OK, we need a removable object or our hapless test subject will have trouble eating and it must be made of surgical stainless steel or it'll start rusting very quickly. Stainless steel was invented in the early 1900s, so that's not an inhibitor.
Bolting things onto the human body is a bit more complex. Your first rod to help a broken bone was about the WWI time period but it didn't advance quickly. Bolts were first used around the WWII period, so it's plausible — unless your happy with the entire steampunk motif, in which case it's mandatory.
So, let's say the bottom end of our technology is the 1950s or early 1960s.

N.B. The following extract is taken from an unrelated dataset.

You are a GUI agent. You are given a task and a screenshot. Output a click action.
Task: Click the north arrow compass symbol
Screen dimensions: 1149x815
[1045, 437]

We're going to bolt a stainless steel infrastructure to the upper and lower jaw areas between tooth roots to hold what would most likely be a single-shot also stainless steel firing mechanism. Various hooks and latches will be used for removal, leaving the bridle-like infrastructure in place to swallow around. It's inefficient, difficult to aim, definitely 1970s James Bond in its pure silliness, but it's plausible.
I wouldn't activate it with my tongue, too much liklihood of blowing a hole through my own teeth. Activate it by opening the mouth wide. You'll feel the tension as you're opening your mouth to the correct width, and finally Click! Bang! And then...
The real problem
The real problem is recoil. The human arm is wonderful at absorbing linear energy. It's almost as if it were designed to punch people in the nose. Your neck on the other hand, was not designed to withstand a lot of lateral energy. Let's call it whiplash.

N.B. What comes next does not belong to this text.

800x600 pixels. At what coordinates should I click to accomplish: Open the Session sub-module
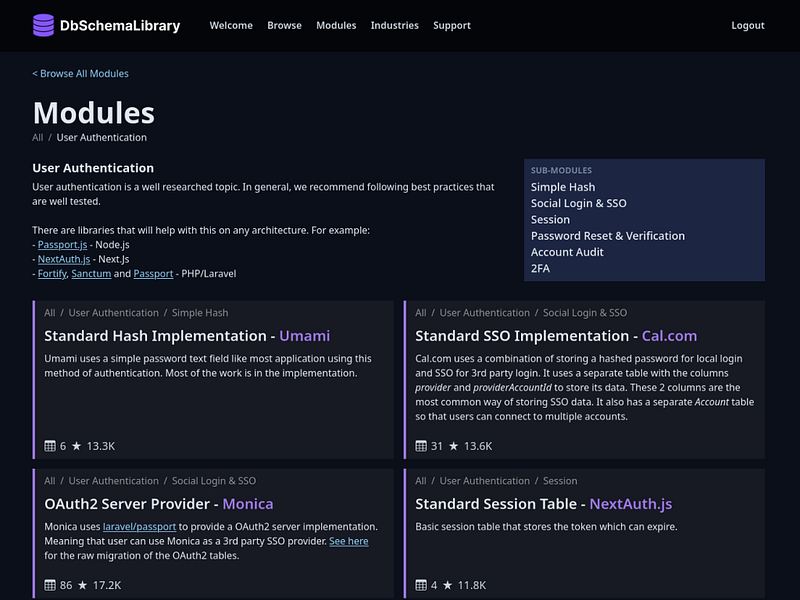[550, 219]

Now, a .22 calibre bullet doesn't produce a ton of energy compared to its larger siblings, but it's there.
The acceleration-deceleration forces which cause whiplash injury are sufficient to permanently disable you. Even in a low speed rear impact collision of 8 mph, your head moves roughly 18 inches, at a force as great as 7 G’s in less than a quarter of a second. The Discovery space shuttle is only built to withstand a maximum of 3 G’s. (Source)
7G is 68.6 m/s2. In a quarter of a second that's about 17.15 m/s. A .22 bullet has a muzzle velocity of around 914 m/s. The average adult head is 4.5Kg, the bullet is 2g, that's a ratio of 4.4e-4 so the head is going to move, what, about 41 cm/s1 for more-or-less that quarter second. That's a long way away from the 17.17m/s we need for a dibilitating injury. It'll be a pain, but our intrepid agent of evil will survive.
Which means your real, real problem is...
Accuracy. I can't think of anything less accurate than a mouth gun. This is point-blank wet work only unless you've been distracted by, well, her... Let's just hope you're sent to assassinate a lady.
1 This is my favorite way to quickly estimate the transfer of energy between two objects. It's inaccurate, but good enough for government work.